▸ Excerpt provided:
__________

A Little Reminder

We recently adopted a kitten. We named her Margery, after an obscure medieval English mystic named Margery Kempe (this is a trend, for our eldest cat, who died a few years ago, was named Julian for Julian of Norwich). Margery came to us from the Monastery of the Holy Spirit in Conyers, Georgia, where I work. She was one of several kittens born to a cat abandoned on the monastery grounds. A volunteer corralled the babies, and one of them came home with me.

We figure Margery was born sometime around May 10, so she is 11 or 12 weeks old now. She is in full kitten splendor. The house has been in an uproar since we brought her home earlier this summer. Our two older cats — Clarissa, 11, and Furbie, 8, neither of whom are named for mystics — spent a week or so in hiding, and now just try to ignore this interloper, but that's not easy to do, since Margery pounces on them every chance she gets. Actually, she pounces on everything every chance she gets, including my legs (she's a confident huntress). The other day my wife found the kitten eagerly attacking our daughter's bed, with all the enthusiasm of the Man of La Mancha going after the windmills.

__________

▸ Prompt A:
Summarize the passage about the kitten Margery in two sentences.
▸ Prompt B:
In the passage about the kitten Margery, who was the eldest cat, the one that died a few years ago, named for?
▸ Prompt C:
Carry on the passage about the kitten Margery from its last sentence.

▸ Saved data entries:
__________

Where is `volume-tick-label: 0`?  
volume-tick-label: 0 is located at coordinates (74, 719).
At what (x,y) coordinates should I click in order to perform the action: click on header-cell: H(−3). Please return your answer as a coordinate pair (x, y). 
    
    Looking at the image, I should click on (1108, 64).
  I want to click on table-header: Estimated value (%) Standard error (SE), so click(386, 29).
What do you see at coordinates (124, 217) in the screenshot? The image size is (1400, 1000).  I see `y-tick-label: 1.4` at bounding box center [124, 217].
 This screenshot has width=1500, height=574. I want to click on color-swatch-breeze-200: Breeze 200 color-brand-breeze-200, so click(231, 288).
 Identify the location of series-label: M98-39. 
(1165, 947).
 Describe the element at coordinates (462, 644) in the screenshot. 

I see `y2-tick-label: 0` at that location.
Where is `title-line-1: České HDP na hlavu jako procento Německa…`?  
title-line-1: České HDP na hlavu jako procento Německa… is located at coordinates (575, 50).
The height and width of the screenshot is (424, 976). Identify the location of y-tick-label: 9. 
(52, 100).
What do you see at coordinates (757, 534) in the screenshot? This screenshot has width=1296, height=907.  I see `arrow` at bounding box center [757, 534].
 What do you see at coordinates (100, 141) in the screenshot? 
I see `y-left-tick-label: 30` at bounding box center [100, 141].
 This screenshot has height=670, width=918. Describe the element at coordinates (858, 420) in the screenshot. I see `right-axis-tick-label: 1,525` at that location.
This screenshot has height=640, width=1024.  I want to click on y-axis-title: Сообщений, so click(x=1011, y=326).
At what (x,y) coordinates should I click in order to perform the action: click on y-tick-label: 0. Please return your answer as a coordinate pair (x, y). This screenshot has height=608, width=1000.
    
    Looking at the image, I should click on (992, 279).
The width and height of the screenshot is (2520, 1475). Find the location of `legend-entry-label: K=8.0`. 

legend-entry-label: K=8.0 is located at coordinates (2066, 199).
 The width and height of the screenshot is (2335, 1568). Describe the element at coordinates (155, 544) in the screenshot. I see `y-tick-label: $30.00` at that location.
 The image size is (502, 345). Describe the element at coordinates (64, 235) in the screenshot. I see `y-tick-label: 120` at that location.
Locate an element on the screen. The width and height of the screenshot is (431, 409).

__________

▸ Final answer A:
The writer adopted a kitten named Margery, after the medieval English mystic Margery Kempe, one of several kittens born to a cat abandoned on the grounds of the Monastery of the Holy Spirit in Conyers, Georgia, where the writer works. At 11 or 12 weeks old she has put the house in an uproar, pouncing on the two older cats, Clarissa and Furbie, and on everything else she can.

▸ Final answer B:
Julian of Norwich.

▸ Final answer C:
Margery

Despite the various scratchings and liberal amount of feline hissing that goes on, all three humans who live here are just hopelessly in love with our little Cistercian kitten. Our daughter, Rhiannon (yes, named after the Fleetwood Mac song) is both mentally and physically disabled, and suffers from life-threatening kidney and liver disease. Sometimes things get a little heavy in our house. We all struggle with anger and depression and tears. It's been a tough summer, as fatigue has made mornings particularly difficult for Rhiannon. So Margery, with her kittenly antics and seemingly endless supply of energy (we call her "Energizer Kitten," among other nicknames) has brought more than just laughter and smiles (and the occasional terrifying crash as she knocks yet something else over) into our lives. She has brought life itself. She reminds us that, no matter how long the shadow of death and disease and suffering looms over us, there's more to life than loss.

“In the midst of winter, I finally learned that there was in me an invincible summer.” So said Albert Camus. Even in the midst of pain and illness and the finality of death, God always beckons us to remember — and reconnect — with life, and with joy, and with hope. Sometimes this invitation to remember comes through our faith, or our friends, or the wisdom of the ages. And sometimes it might come through the antics of a hyperactive kitten.